Look how tesseract uses leptonica and CCs e.g., https://github.com/tesseract-ocr/tesseract/search?utf8=%E2%9C%93&q=pixConnComp
@jbreiden
This command renders 100% equivalent images for 2.3MB.
gs -dQUIET -dSAFER -dBATCH -dNOPAUSE -sDEVICE=tiffg4 -r300x300 -o gov2.tiff gov.pdf
This command will upscale the original images. It will make them more than 4 times larger. This is unnecessary because the DPI of the original images inside the pdf is 300X300, although the pdf itself falsely 'claims' that the DPI for these images is 72X72.
I was just encouraging -sDEVICE=tiffg4 over -sDEVICE=tiffgray for known black and white images. You are right, care should be taken to avoid rescaling, and that's the primary reason image extraction is safer than rendering.
@mlissner You could also look at the preprocessing workflow used by pdf sandwich https://sourceforge.net/projects/pdfsandwich/
Lots of responses here, so let me try to respond to as many as I can.
@amitdo and @jbreiden:
I considered using -sDEVICE=tiffg4
over -sDEVICE=tiffgray
, but it's not purely black and white, and like I said, the bigger files don't seem to affect performance. Here's a comparison of a gray part of the original PDF:
tiffg4
:
tiffgray
:
tiffgray
is definitely better for this, and since we're doing millions of files, it seems safer to use this approach than to assume all docs are purely black and white (even though it makes big files).
But setting that aside, it seems like using gs
is the wrong approach regardless. Seems like the right approach is to extract the images undisturbed. Seems doable, but I'll have to do some research on this. Is it documented anywhere which image formats Tesseract supports natively? There's one question in StackOverflow that seems to address this, but otherwise I don't see a lot of guidance. I'm concerned that if we use the undisturbed images, we'll get weird image formats that Tesseract won't accept.
@jbreiden you also say:
If necessary, adjust their header so that their resolution agrees with what the PDF was claiming.

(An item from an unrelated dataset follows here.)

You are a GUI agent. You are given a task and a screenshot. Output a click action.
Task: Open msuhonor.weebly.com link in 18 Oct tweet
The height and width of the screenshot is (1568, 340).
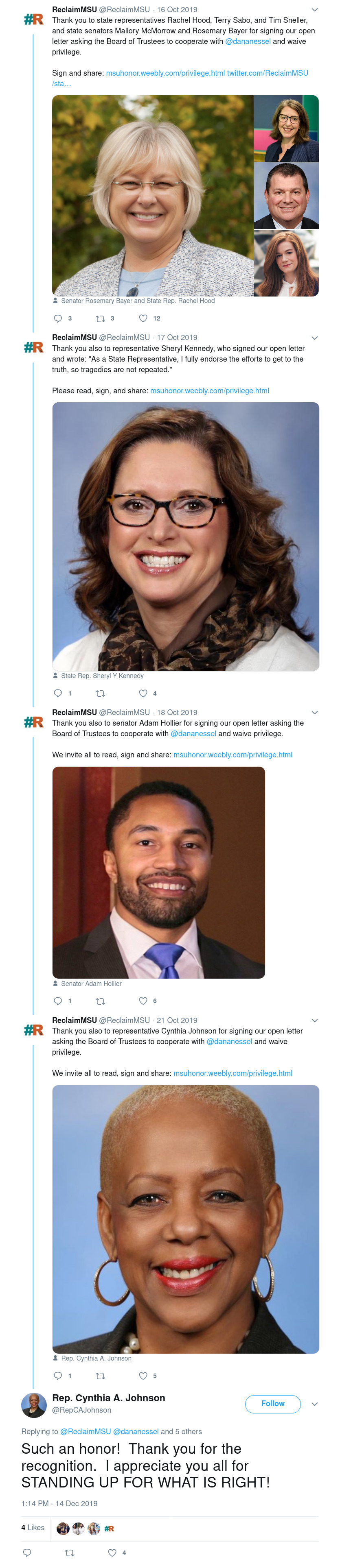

This feels wrong to me. In my experience, PDFs are a terrible source of ground truth. I'd expect the header information in the images to be much more accurate than whatever a PDF was reporting. You've provided a lot of information here already, but can you explain why we'd prefer the PDF data over the image data?

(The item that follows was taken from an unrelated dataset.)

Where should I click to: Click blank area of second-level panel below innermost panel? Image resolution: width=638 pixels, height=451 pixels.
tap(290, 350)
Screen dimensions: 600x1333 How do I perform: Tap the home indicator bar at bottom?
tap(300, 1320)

@vidiecan: I'll look into counting connected components. Seems like a great way to solve this, if it performs well enough. Thanks for this suggestion.
@Shreeshrii: I looked at PDF Sandwich, but didn't see anything useful. Do you know the code well enough to point me towards the image conversion part?

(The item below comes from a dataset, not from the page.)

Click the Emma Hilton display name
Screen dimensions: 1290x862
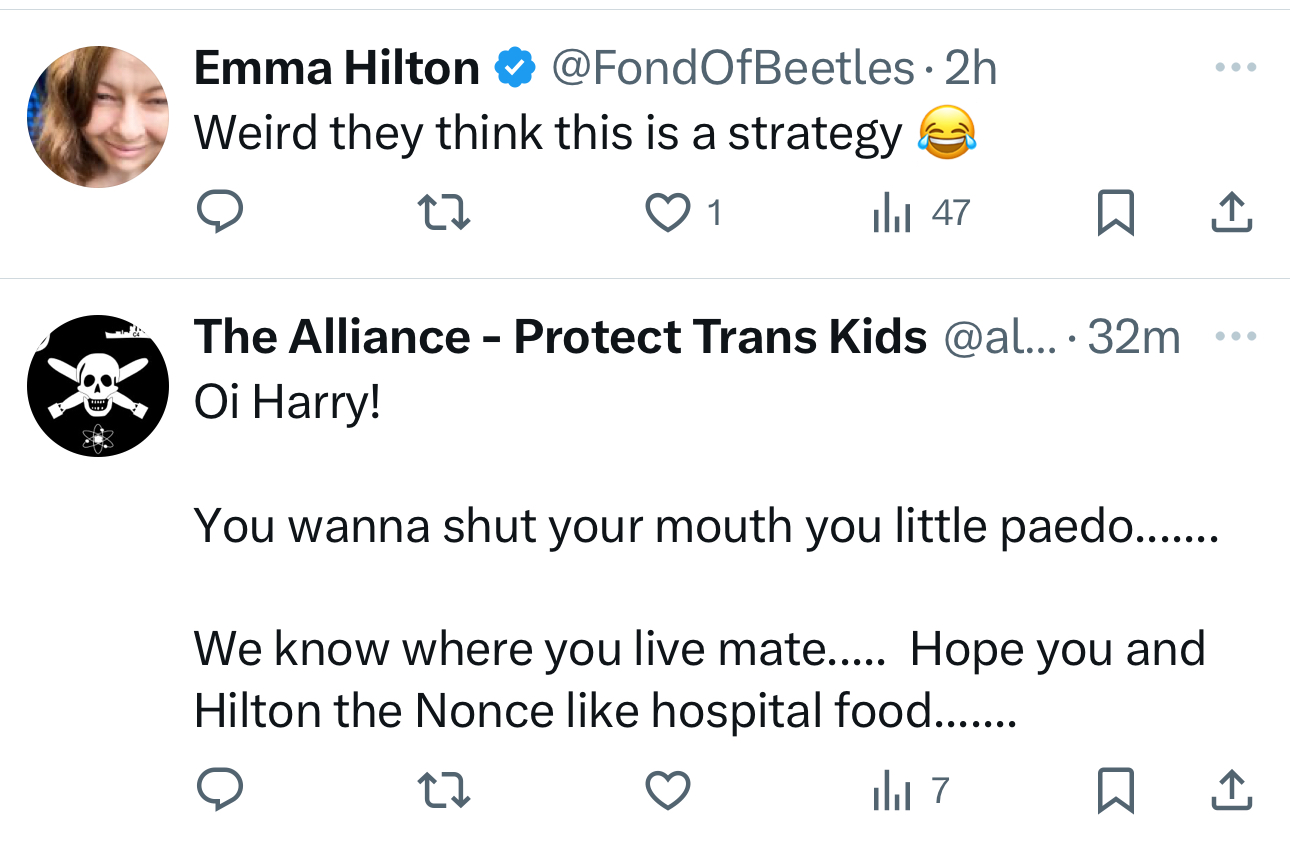click(x=336, y=68)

In this buggy broken world, do whatever it takes to get the resolution right. I rescind my recommendation to honor the PDF settings. If you crack open gov.uscourts.ctd.18812.88.0.pdf, you can see that it really does contain black and white images. The telltale is BitsPerComponent 1 and the internal use of CCITTFaxDecode, which only works on black and white.
<<
/Type /XObject
/Filter [/CCITTFaxDecode]
/Length 60 0 R
/Height 3300
/BitsPerComponent 1
/ColorSpace [/DeviceGray]
/DecodeParms [61 0 R]
/Subtype /Image
/Name /Im1
/Width 2550
>>
http://stackoverflow.com/questions/2641770/extracting-image-from-pdf-with-ccittfaxdecode-filter
The embedded black and white image inside the PDF is already dithered. Ghostscript is innocent. Normally I prefer to feed Tesseract images that have been messed with as little as possible, but this may just be the exception. Tesseract is not trained on dithered text. Good luck with this one!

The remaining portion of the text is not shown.